Many solar collectors rest on fixed mounts, fewer use a solar tracking system that tilts or turns collectors to follow the sun to improve electrical generation because of costs. The Navy has invented a mounting system that can be used with most solar arrays, which is simple and inexpensive and constructed of lightweight, commonly available materials, therefore reducing cost and setup time.
Air Force researchers have developed a process to make uniform thin films with micron-size perovskite grains, by using a controlled amount of metal ions in a precursor solution. In one example of this process, large organo-lead halide-based perovskite grains are formed during low-temperature thin film growth by adding sodium ions to the precursor solution in a two-step interdiffusion process. This generates films with improved power conversion efficiencies compared with non-sodium thin films.

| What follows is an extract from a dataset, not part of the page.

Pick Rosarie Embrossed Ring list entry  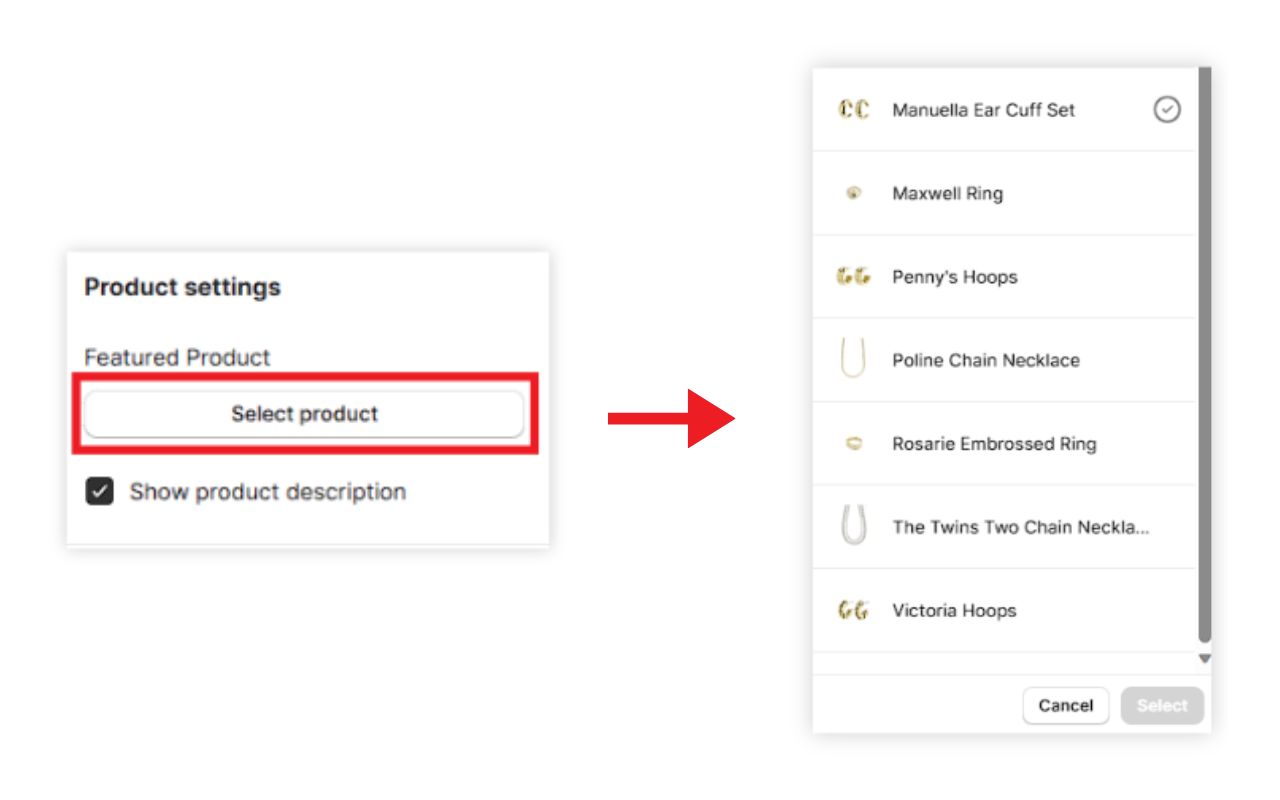point(993,444)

Navy researchers have developed organic PV materials with tunable energy levels, improved oxidation stability, thermal stabilities, solubility, and processability. The improvements are provided by a derivatized poly-benzo-isimidazobenzo phenanthroline (Py-BBL) which yields organic PV modules that are air stable and more soluble in environmentally benign solvents for large area fabrication of thin films. Other related circuit component devices including field effect transistors, capacitors, and simple inverters, are also demonstrated with materials.

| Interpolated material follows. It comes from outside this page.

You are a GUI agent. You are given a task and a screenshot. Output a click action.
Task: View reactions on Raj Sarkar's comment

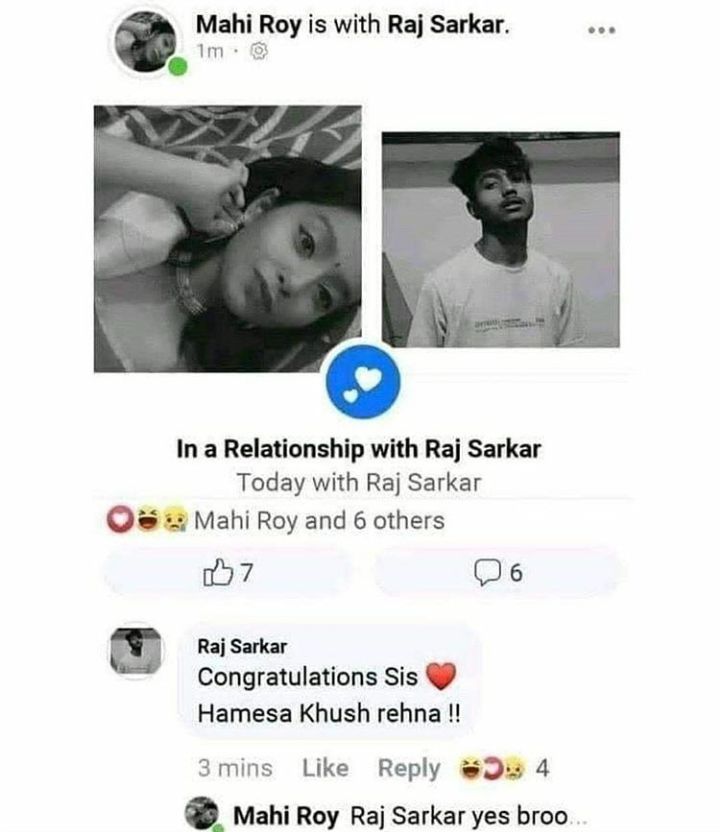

Navy researchers have developed a low bandgap, oxidation-resistant, conductive polymer which will significantly extend the lifetime of equipment and enable new flexible electronics. Bandgap is defined as the energetic separation between the filled valence and empty conduction bands of bulk solid-state material and is traditionally reported in units of electron volts (1 eV = 1240 nm). As the bandgap corresponds to energy between the HOMO (highest occupied molecular orbital) and LUMO (lowest unoccupied molecular orbital) of the material, it determines the onset of absorbance or the energy of any potential emission. Smaller bandgaps result in greater thermal population of the conduction band, thus contributing to enhanced conductivity.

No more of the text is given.